Synthese & Verfahrensforschung,Katalyse,Kilolabor
Diese Bereiche gehören alle zur selben Abteilung: der Chemischen Synthese. Hat sich eine neue Verbindung als potentieller Kandidat für die klinische Entwicklung herauskristallisiert, werden bald grössere Mengen dieser Verbindung für umfangreiche pharmakologische und toxikologische Studien, die Entwicklung einer geeigneten Formulierung und den Beginn der klinischen Prüfungen benötigt. Zur kurzfristigen Produktion der erforderlichen kg-Mengen muss die im medizinalchemischen Labor verwendete Synthese vom Kilolabor in enger Zusammenarbeit mit der Synthese- & Verfahrensforschung einer eingehenden Problemanalyse (“Trouble-Shooting“) unterzogen werden, um so kurzfristig ein funktionsfähiges Verfahren zu definieren. Das oberste Ziel von Synthese- und Verfahrensforschung besteht darin, eine schnelle, effiziente, ökologische, wirtschaftliche und technisch realisierbare chemische Synthese zu entwickeln, die zur industriellen Produktion in grossem Massstab weiterentwickelt werden kann.

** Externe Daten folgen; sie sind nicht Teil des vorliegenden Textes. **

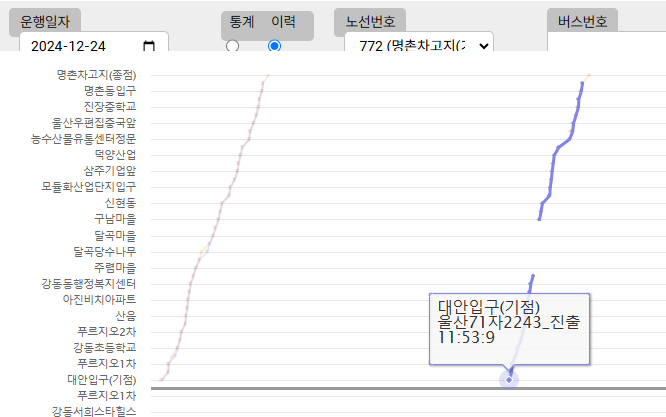This screenshot has width=666, height=417.
Task: Select the 이력 radio button
Action: pyautogui.click(x=275, y=46)
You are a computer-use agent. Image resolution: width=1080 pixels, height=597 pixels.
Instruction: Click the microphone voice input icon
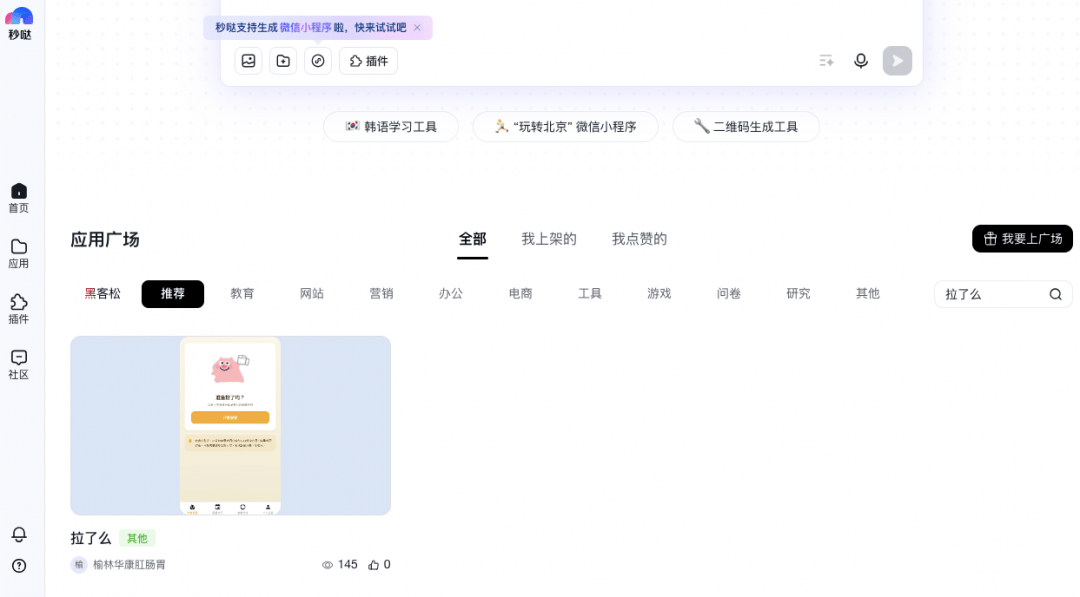tap(860, 61)
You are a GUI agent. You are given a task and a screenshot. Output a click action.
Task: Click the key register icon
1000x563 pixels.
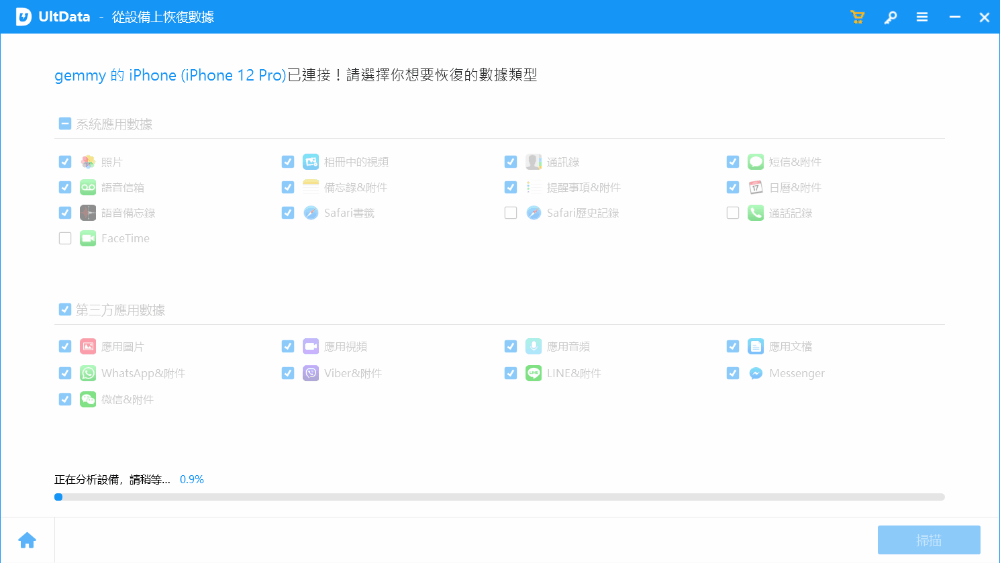click(x=890, y=17)
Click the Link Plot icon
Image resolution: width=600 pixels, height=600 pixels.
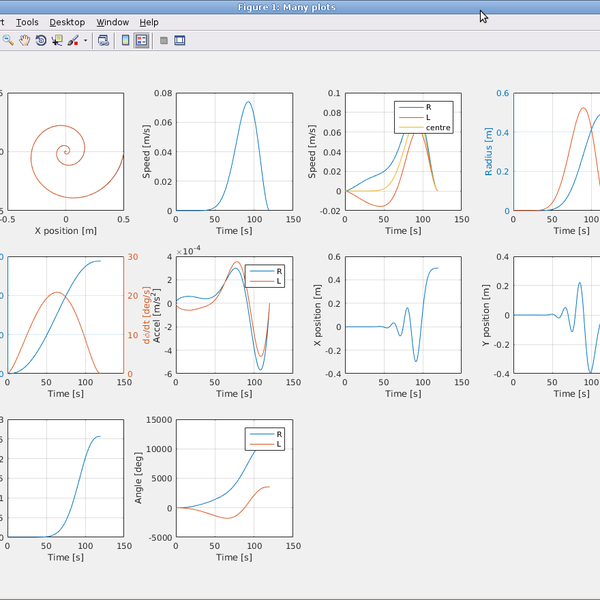click(103, 41)
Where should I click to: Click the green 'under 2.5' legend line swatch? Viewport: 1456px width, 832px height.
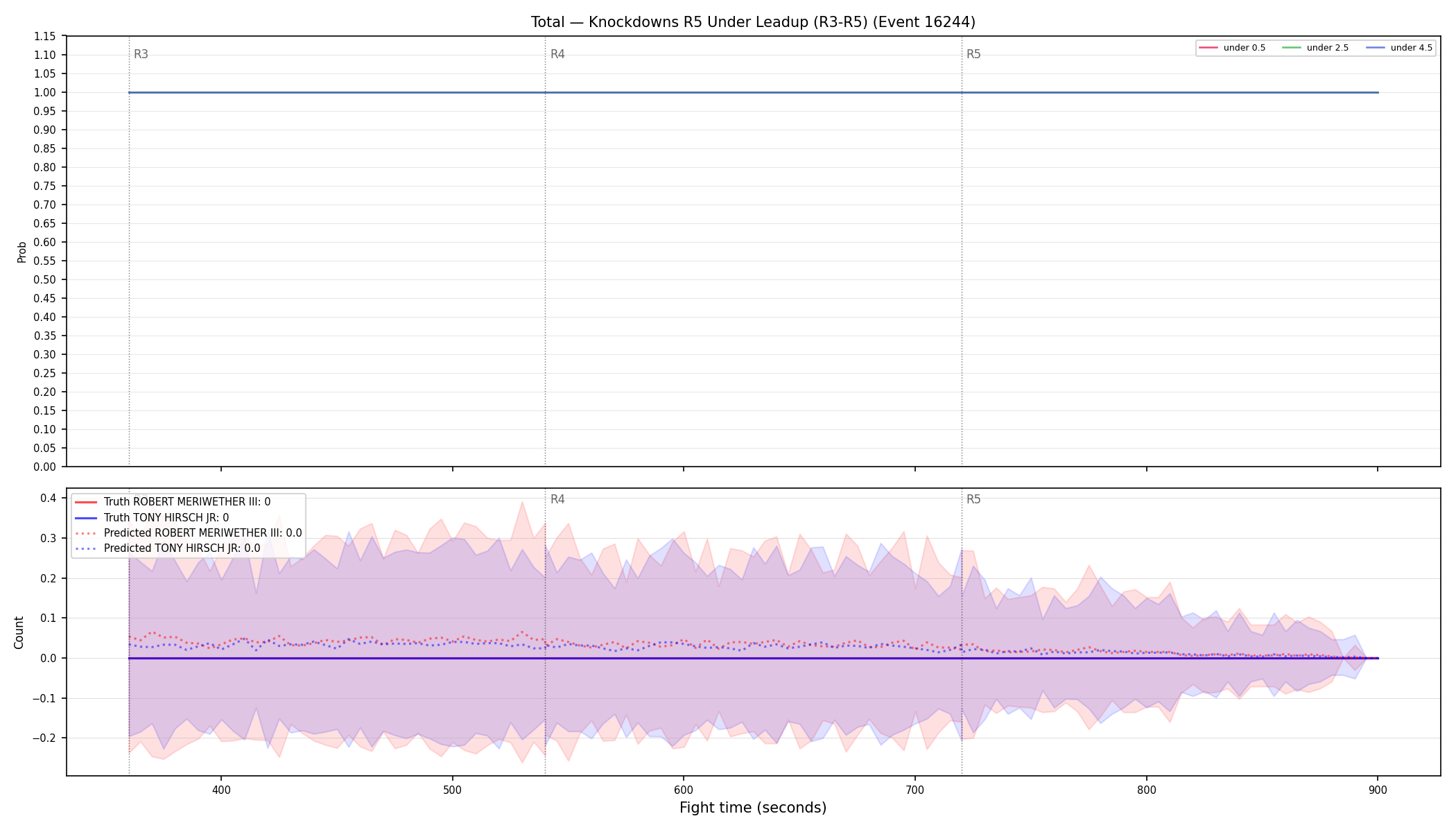pos(1292,48)
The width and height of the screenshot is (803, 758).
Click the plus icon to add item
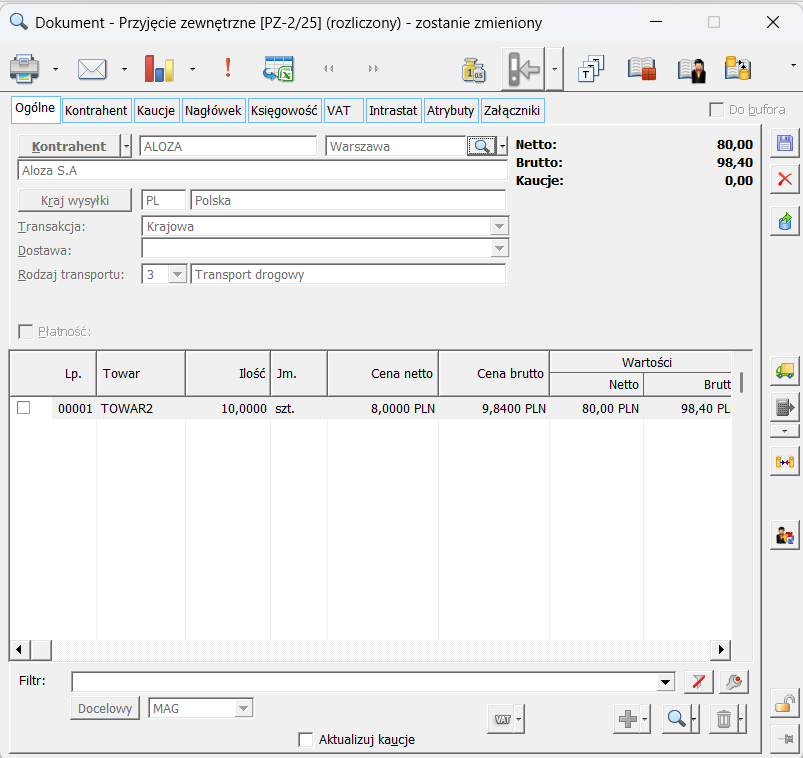627,718
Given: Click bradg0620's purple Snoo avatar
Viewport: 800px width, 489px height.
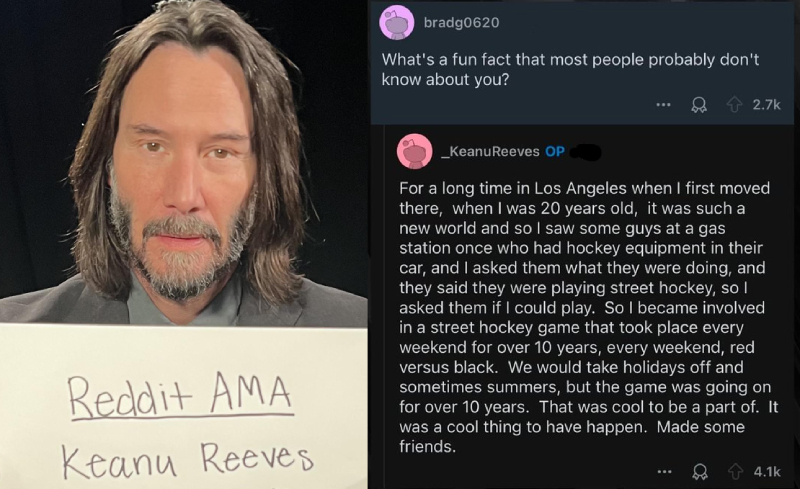Looking at the screenshot, I should (x=397, y=22).
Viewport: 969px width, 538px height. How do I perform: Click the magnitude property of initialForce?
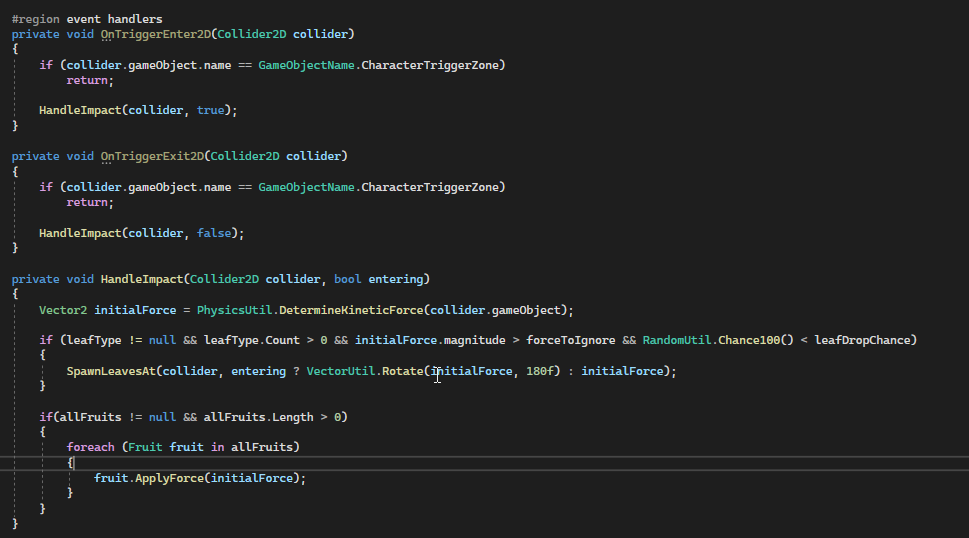point(472,340)
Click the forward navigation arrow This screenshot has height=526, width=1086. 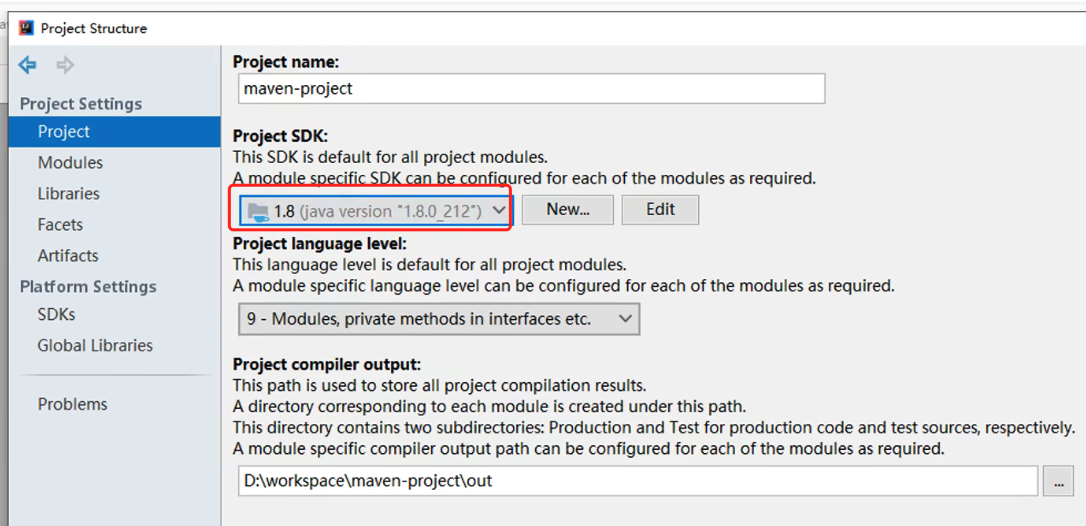65,66
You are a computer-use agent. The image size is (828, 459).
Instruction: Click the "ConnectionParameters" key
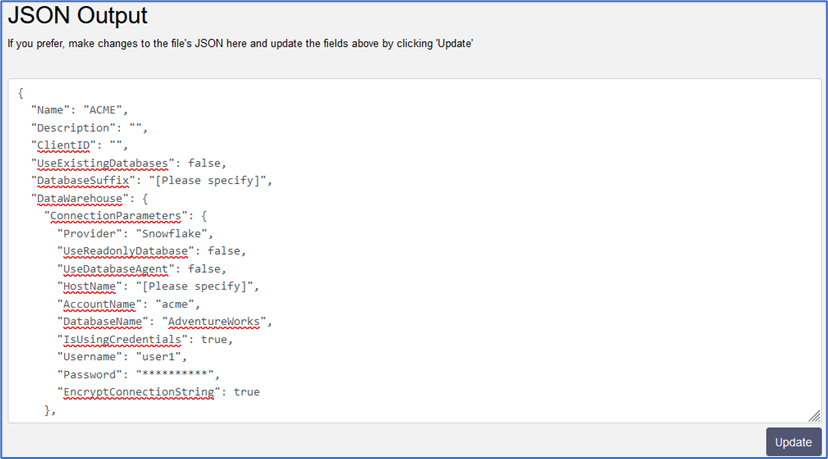tap(113, 216)
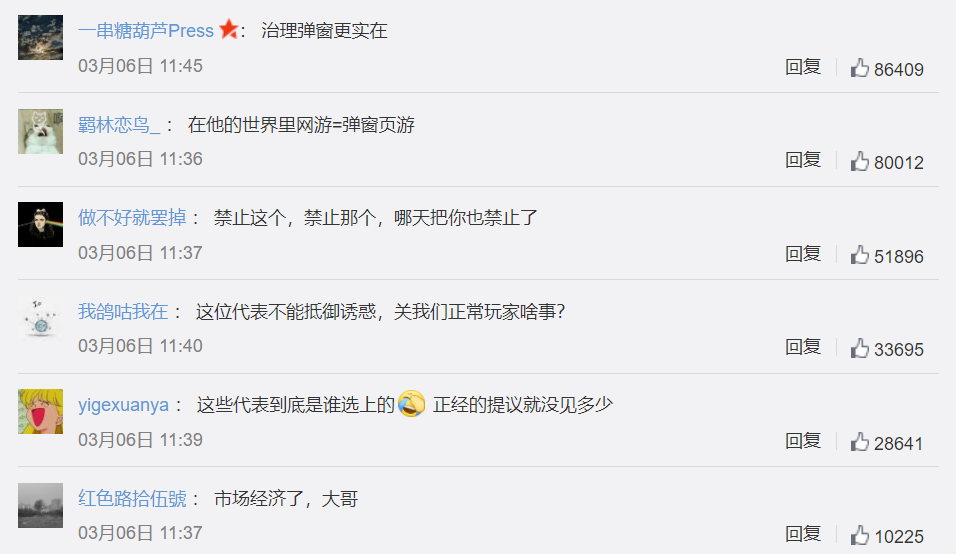The height and width of the screenshot is (554, 956).
Task: Click 红色路拾伍號's gray avatar picture
Action: pyautogui.click(x=40, y=505)
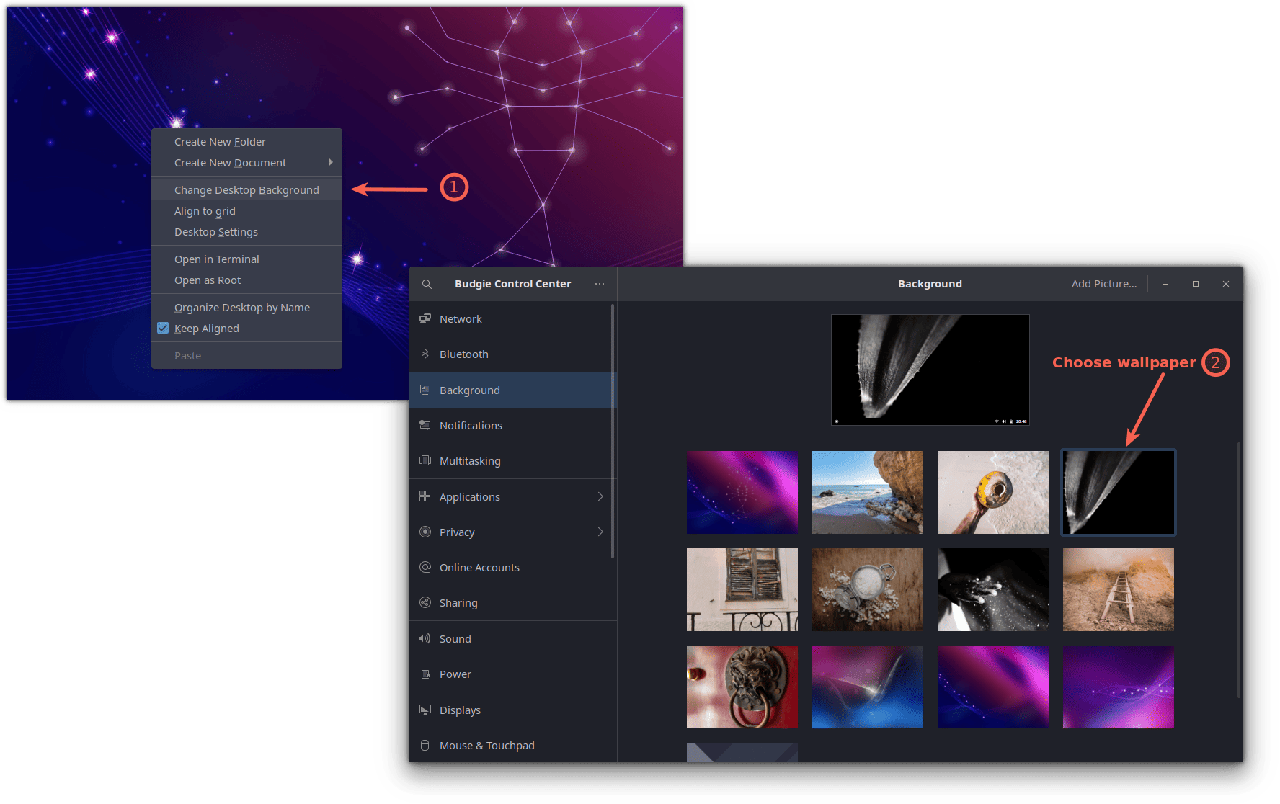
Task: Open Sound settings via speaker icon
Action: coord(425,639)
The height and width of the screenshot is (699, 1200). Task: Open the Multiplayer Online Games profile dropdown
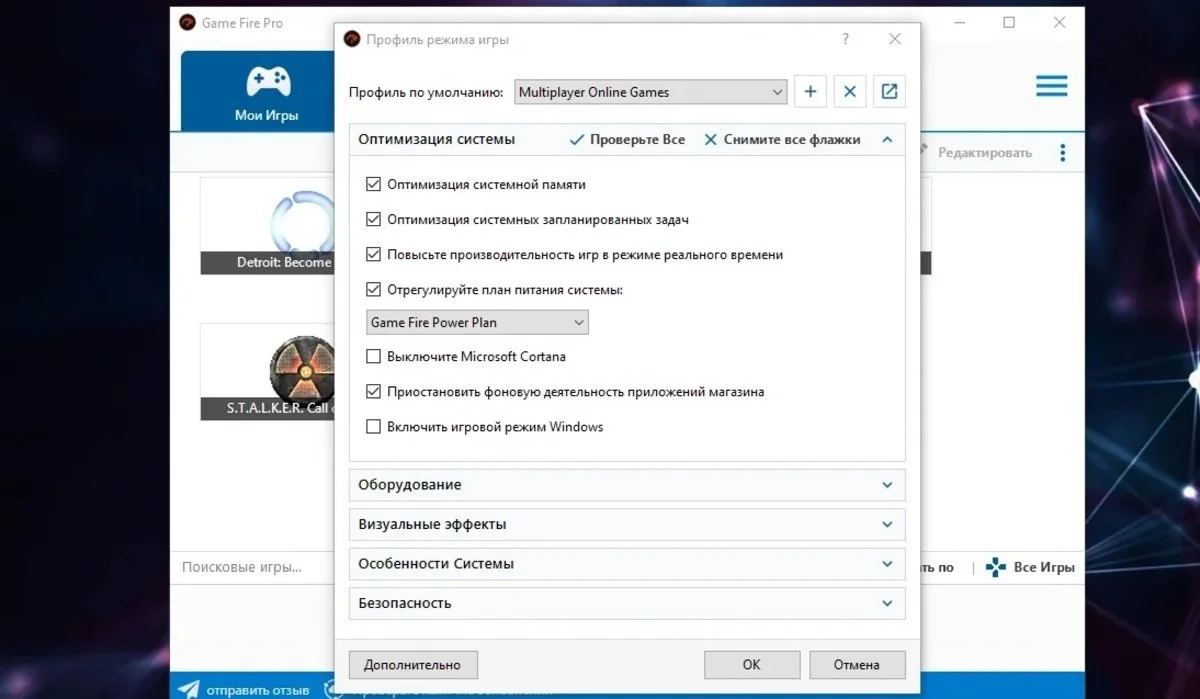pos(651,92)
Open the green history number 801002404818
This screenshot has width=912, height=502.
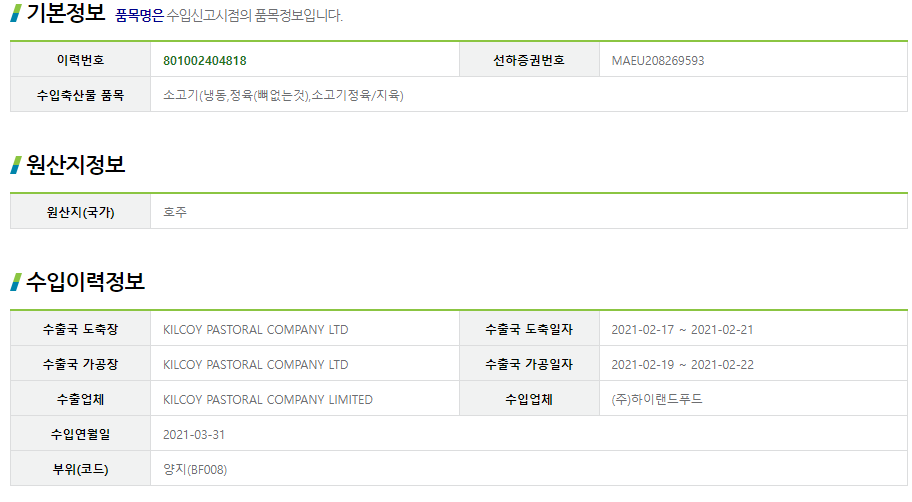pyautogui.click(x=205, y=60)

In der Synthese- & Verfahrensforschung und Katalyse arbeiten hochqualifizierte Synthesechemiker/innen mit breitgefächerten Kenntnissen und Erfahrung in enantioselektiver Synthesemethodik und Katalyse, einer ausgeprägten Fähigkeit zur Durchführung retrosynthetischer Analysen sowie einer unstillbaren Neugier, neue Reaktionswege und Technologien zu erforschen. Im Kilolabor werden erfahrene Chemiker/innen mit umfassenden Kenntnissen auf dem Gebiet der organischen Chemie hinsichtlich der Problemanalysen und einem guten Gespür für die Umsetzungsmöglichkeit von Syntheseprozessen benötigt. In der Abteilung Chemische Synthese starten auf organische Chemie spezialisierte Chemiker/innen normalerweise nach einem Postdoc-Aufenthalt als Laborleiter/in in einem Syntheselabor und befassen sich, unterstützt von zwei Labortechnikern/innen, mit der Synthese neuer Wirkstoffkandidaten für die weitere Prüfung. Zusätzlich zu den Karrieremöglichkeiten im Linienmanagement innerhalb der Abteilung (d.h. Gruppenleiter/in, Bereichsleiter/in) werden Synthesechemiker/innen häufig zu Projektkoordinatoren berufen, um die Syntheseaktivitäten im Bereich Medizinalchemie, Synthese- & Verfahrensforschung, Katalyse, Kilolabor und Technische Verfahrensentwicklung zu koordinieren. Je nach persönlichen Interessen und Präferenzen sind auch Karrieren ausserhalb der Abteilung Chemische Synthese in diversen verwandten Abteilungen wie z. B. Chemische Forschung, Patentwesen, Bibliothek & Wissenschaftliche Informationsdienste, Logistik, Registrierung usw. möglich.